Book Proposal for “Deliberating War: Where There is a Will, There is a Ferry”

Men standing in front of a WWII plane

In 2003, Bill O’Reilly declared a “War on Christmas.” Or, to be more precise, he declared that there already was a war on Christmas being conducted by “liberals” (sometimes “secular progressives”), and therefore “we” had to fight back. Just why “secular progressives” would care very much about Christmas, let alone engage in war about it, might seem puzzling, and so O’Reilly explained the long-term goal of this war:

“Secular progressives realize that America as it is now will never approve of gay marriage, partial birth abortion, euthanasia, legalized drugs, income redistribution through taxation, and many other progressive visions because of religious opposition. But if the secularists can destroy religion in the public arena, the brave new progressive world is a possibility. That’s what happened in Canada.” (Wildau)

To anyone familiar with the principles of argumentation, or even Canada, this description is absurd. And yet O’Reilly was not the first person to insist that there was already a “war on Christmas,” nor that specific and normal policy disagreements should really be understood as part of “liberals’ war” on America (Coulter), business (Lin), Christians (Media Matters “Fox News”), Christmas (Gibson, O’Reilly, qtd. in Wildau), conservatives (Hasson), the family (Stoll), men (“Coming War,” Venker), the police (Grassley, MacDonald), religion (Gregg), Republicans (Knefel), the rich (Perkins), the right (Hanson), statues (Robertson), suburban property values (Limbaugh), Trump (Goodwin), the unborn (Cassidy), white males (Lifson), white people (Cegielski), “you and your family” (O’Reilly, qtd. in Stabile).

This reframing of normal policy disagreements as war is common all over the political spectrum. Both Avik Roy (an editor for Forbes) and Congressional Representative Barbara Boxer agreed that the dispute over Obamacare was a “war on women.” Roy said Obamacare was a war on women, and Boxer said opposition to it was. I regularly receive mailings about the war on the environment, education, science. Nor is the framing of politics as war very new. Criticism of slavery was characterized as treason, as was disagreeing with 17th century Massachusetts authorities about the precise nature of salvation.
Because it is so common to refer to a policy disagreement as a war on the in-group, it is tempting to dismiss the frame as a metaphor, simply a rhetorical strategy to mobilize a base and get attention. That is, to treat the metaphor of politics as war as a meaningless stylistic choice (mere rhetoric). Another way to dismiss the significance of the framing is to normalize it, to say that politics is a kind of war. Advocates of such a strategy often cite the 19th century military theorist Carl von Clausewitz: “War is politics by other means.” The former approach treats the politics as war frame metaphorically and the latter literally, but neither takes the frame seriously. And both thereby normalize treating policy disagreements as skirmishes in a larger war.

There have long been people who argued that metaphors of war for disagreements was something to be taken seriously (Kenneth Burke in War of Words [unpublished until 2018], George Lakoff and Mark Johnson in Metaphors We Live By [1980]). This book is in that tradition, arguing that treating normal policy disagreements as war constrains democratic deliberation to varying degrees depending on the kind of war imagined. It does so for several reasons, and in several ways.

- [Set problem A] Render this sentence from the book proposal on war metaphors in politics in Spanish: "Nor is the framing of politics as war very new."
- [Set problem B] Pick up the book proposal on war metaphors in politics after its final sentence and write the next part.

- [Data extract]
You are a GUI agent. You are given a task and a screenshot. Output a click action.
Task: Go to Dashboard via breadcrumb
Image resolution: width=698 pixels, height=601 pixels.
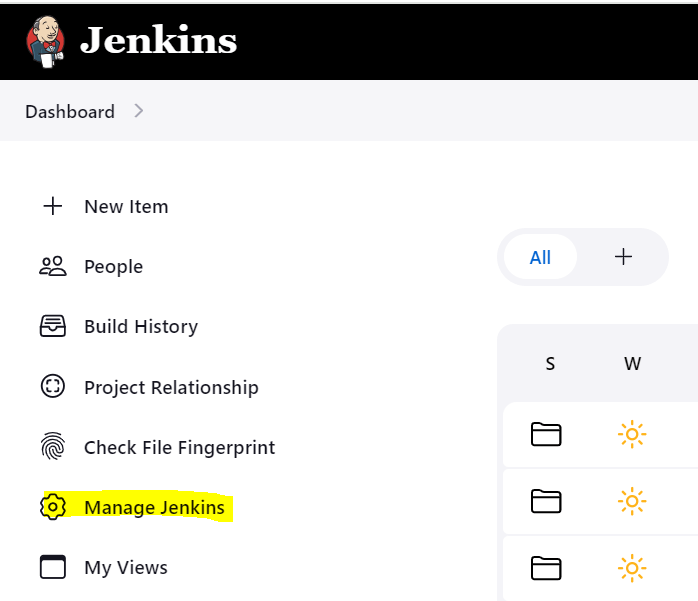70,112
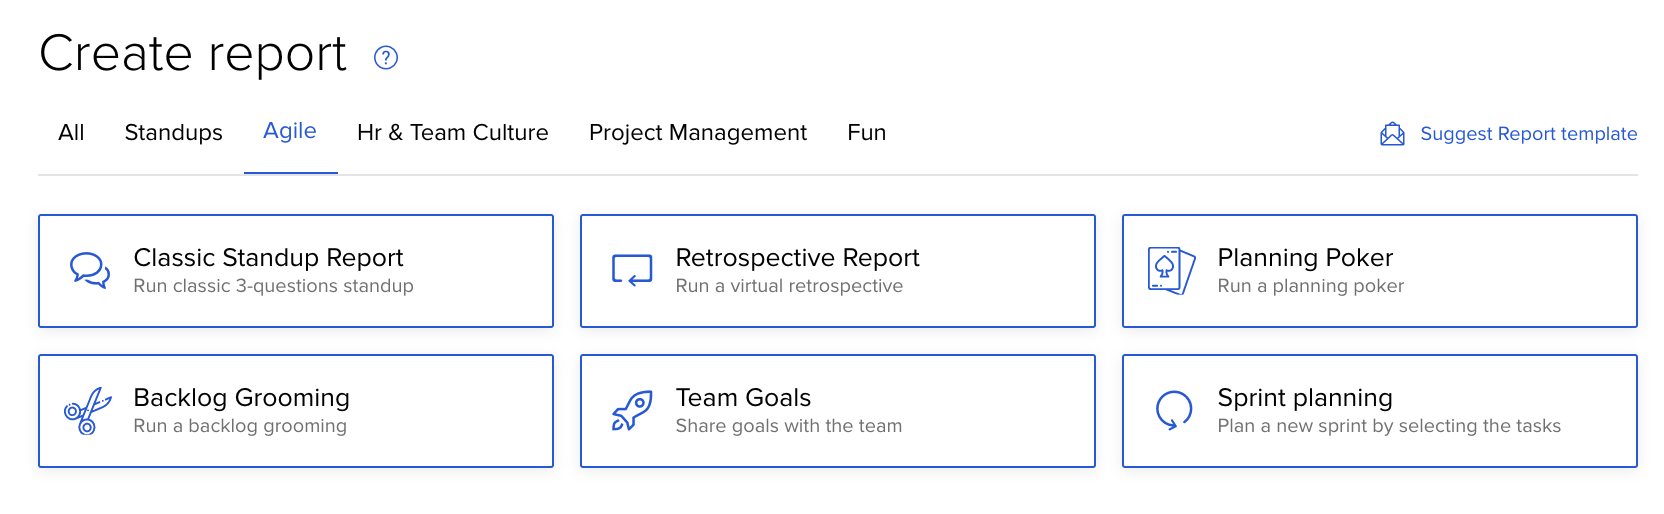Click the help question mark icon
This screenshot has height=514, width=1664.
pyautogui.click(x=386, y=58)
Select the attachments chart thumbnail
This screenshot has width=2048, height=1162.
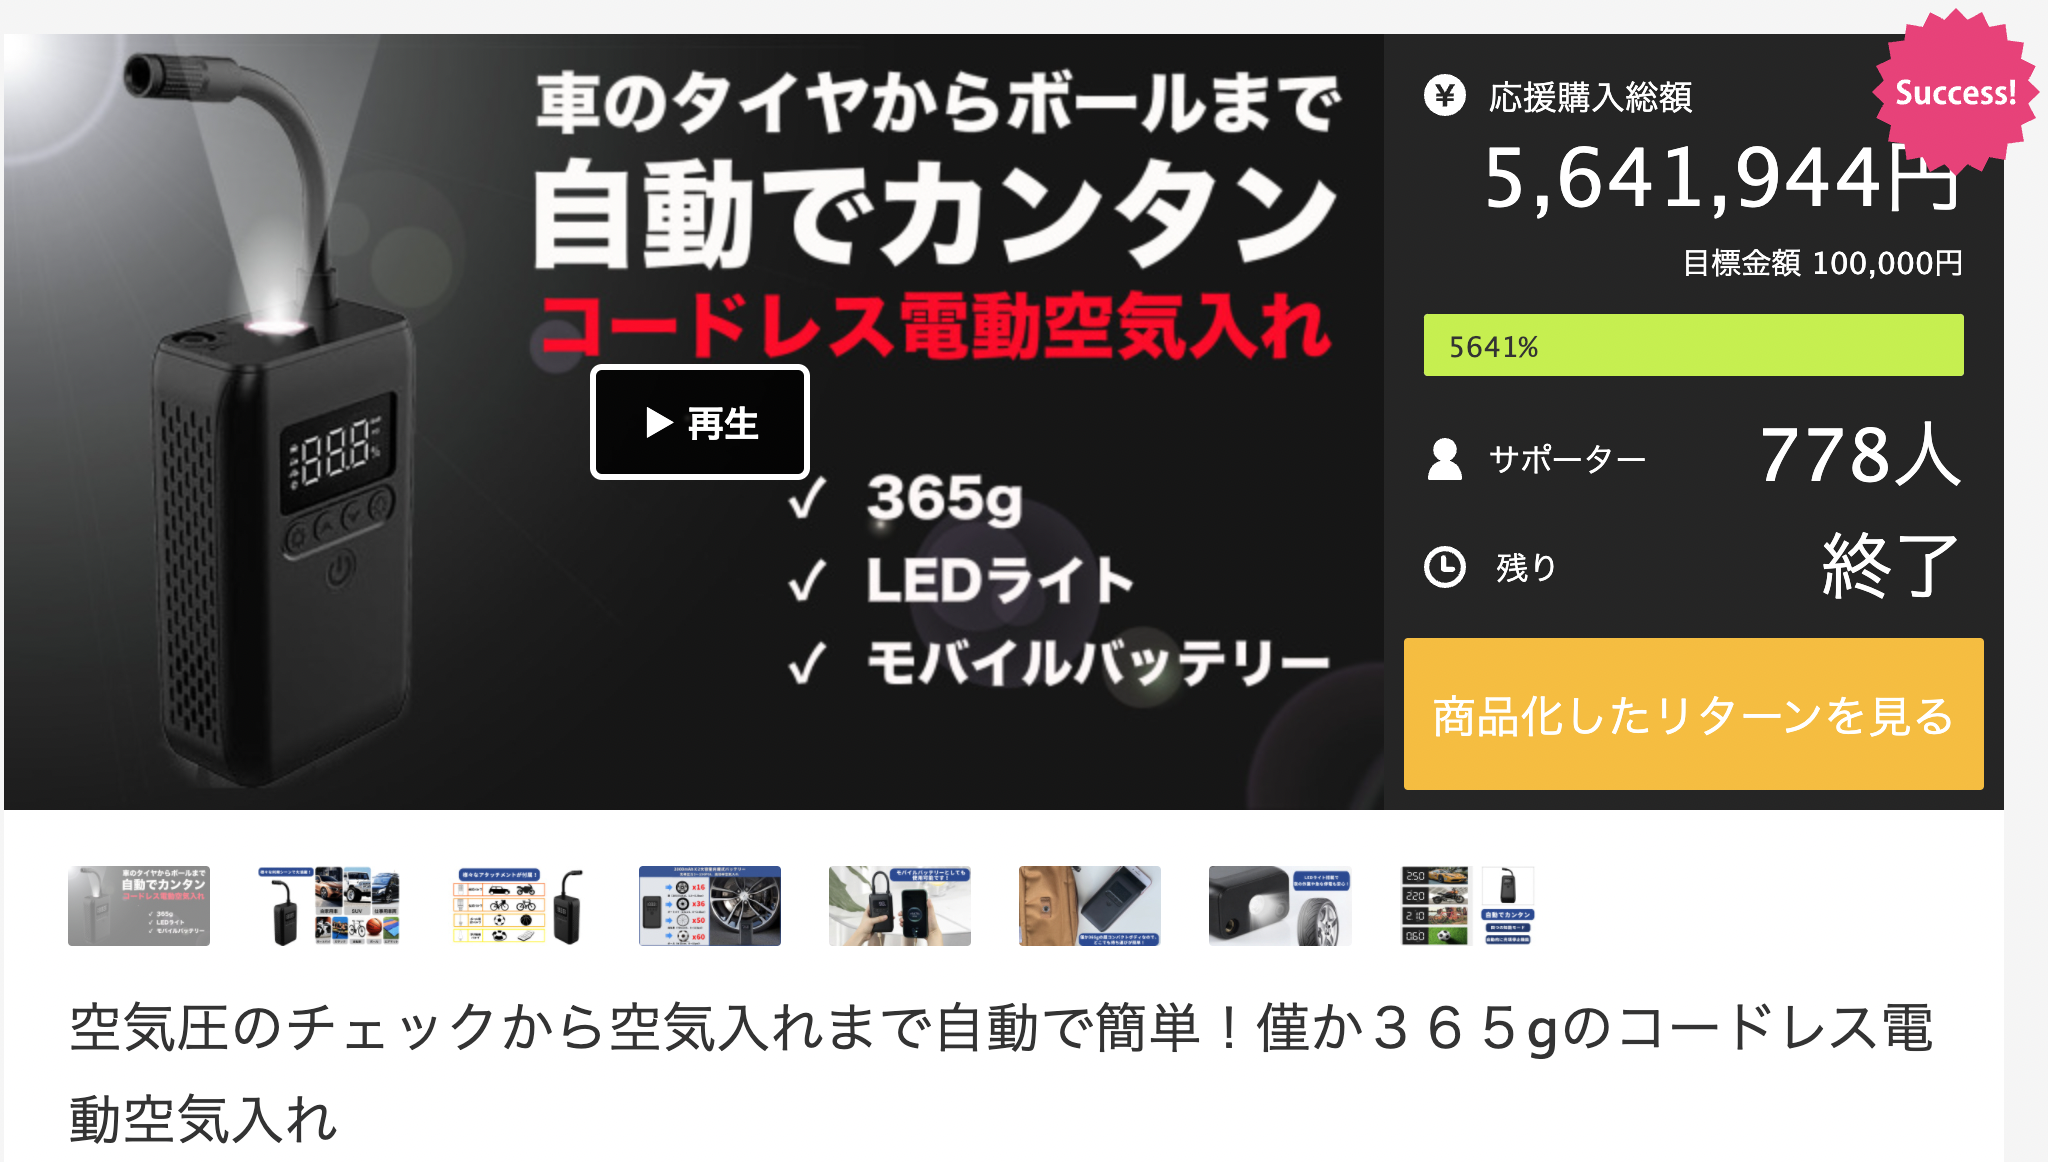(x=519, y=906)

- [Written answer A] Tampoco es muy nuevo el enfoque de la política como guerra.

- [Written answer B]
First, even under the best of circumstances, deliberating about war is vexed. A community has (or should have) the opportunity to deliberate about whether we should go to war, how it’s being conducted, when and whether to end it, and, in retrospect, what happened and why. Yet many people sincerely believe that we shouldn’t deliberate about whether to go to war; if we are attacked (or are about to be attacked), we should—in a state of anger and outrage—respond with however much aggression is necessary to crush the antagonist. Many people believe that a community shouldn’t deliberate about war once it’s started, since to question whether to continue the war dishonors those who have already died for it, or who are currently risking their lives for it. For similar reasons (dishonoring those who have sacrificed), we shouldn’t deliberate about a war afterwards—whether it was well-conducted, necessary, could have been ended earlier. Thus, for many people, we shouldn’t deliberate about a war before, during, or after—that is, at all. In such a situation, those who call for deliberation are easily characterized as cowards, ditherers, unmanly overthinkers, traitors, dupes of the enemy. Characterizing a disagreement as war makes deliberation harder.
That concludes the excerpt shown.